Courts are quite particular about the application of these exceptions. For example, if you slow down for a traffic jam ahead, the driver behind you probably won’t be able to successfully apply one of these exceptions. However, if you are arbitrarily stopped on the highway, then a defendant could likely argue an exception.

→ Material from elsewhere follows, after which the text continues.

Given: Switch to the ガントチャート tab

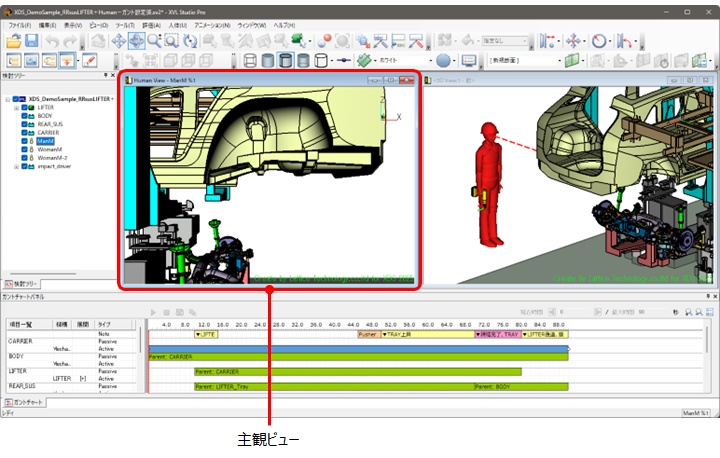Looking at the screenshot, I should click(24, 401).
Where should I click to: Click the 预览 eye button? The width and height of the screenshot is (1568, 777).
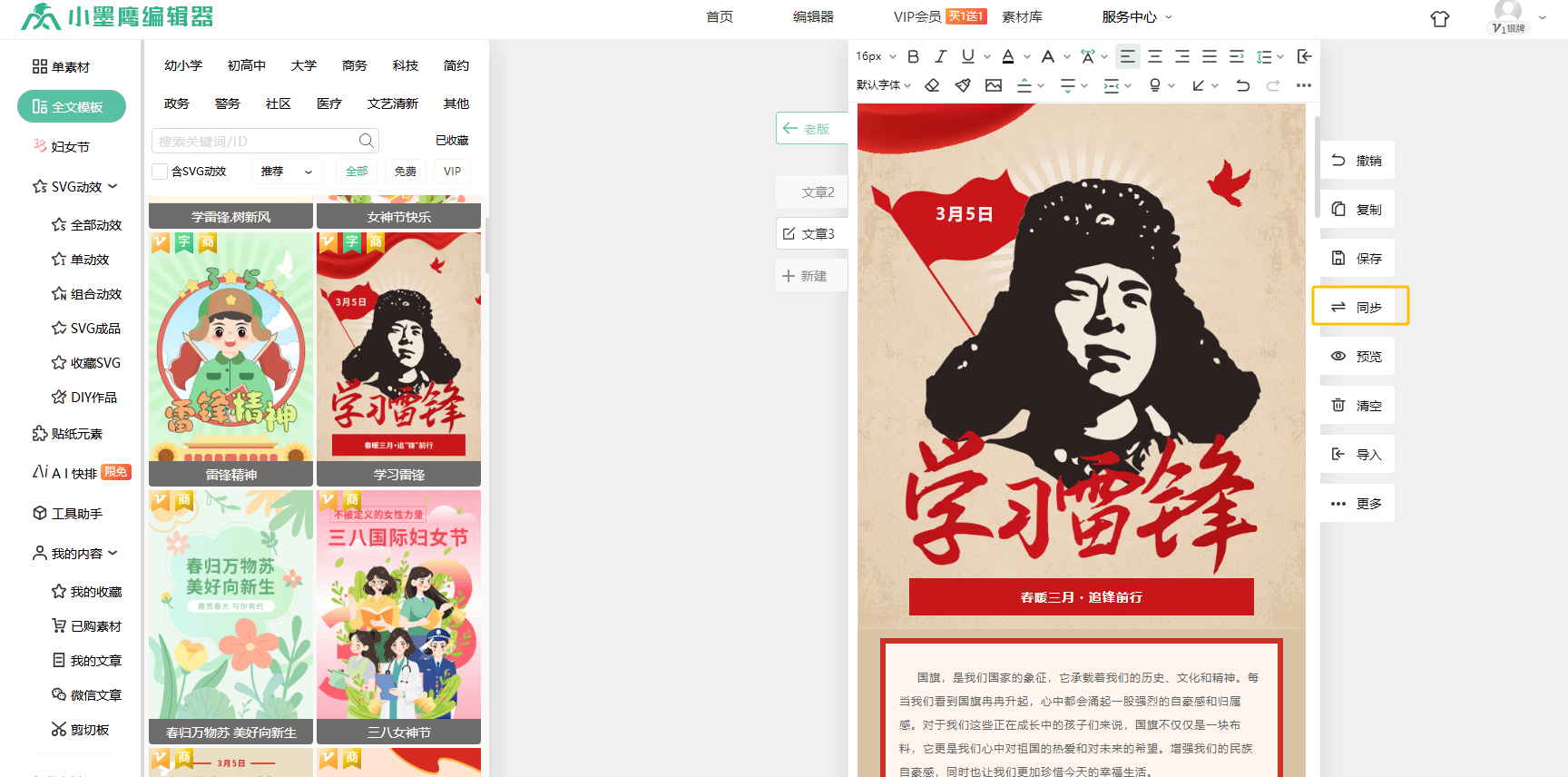click(1357, 357)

The Florida Supreme Court a few years ago took on the issue of rebuttable presumption after a number of state courts had reached differing conclusions about the degree it could be presumed the rear driver was solely at-fault. The case was Cevallos v. Rideout in 2012. That case involved a 2005 crash in which plaintiff struck the rear of a car driven by defendant. Plaintiff argued she had been traveling some four car lengths behind defendant and reduced her speed to 35 mph, but nonetheless could not avoid striking defendant because defendant was stopped in the road after suddenly slamming into another vehicle while she was talking on her phone and traveling 45 mph. The Fourth District Court of Appeals ruled plaintiff (the rear vehicle operator) couldn’t sue plaintiff because of the presumption that the rear driver in a rear-end collision has no standing in a negligence case. The state supreme court reversed, noting the presumption can be rebutted under certain circumstances (as mentioned earlier).
The rebuttable presumption is not so much a legal standard as a means of resolving a claim when there is not enough evidence to say which driver was at-fault.
The Washington Post reports there are an estimated 1.7 million rear-end collision on U.S. roads every year, resulting in approximately 1,700 deaths and 500,000 injuries. The National Transportation Safety Board estimates some 80 percent of deaths and injuries resulting from rear-end crashes could be prevented if vehicles had collision avoidance systems, which are fast becoming more common.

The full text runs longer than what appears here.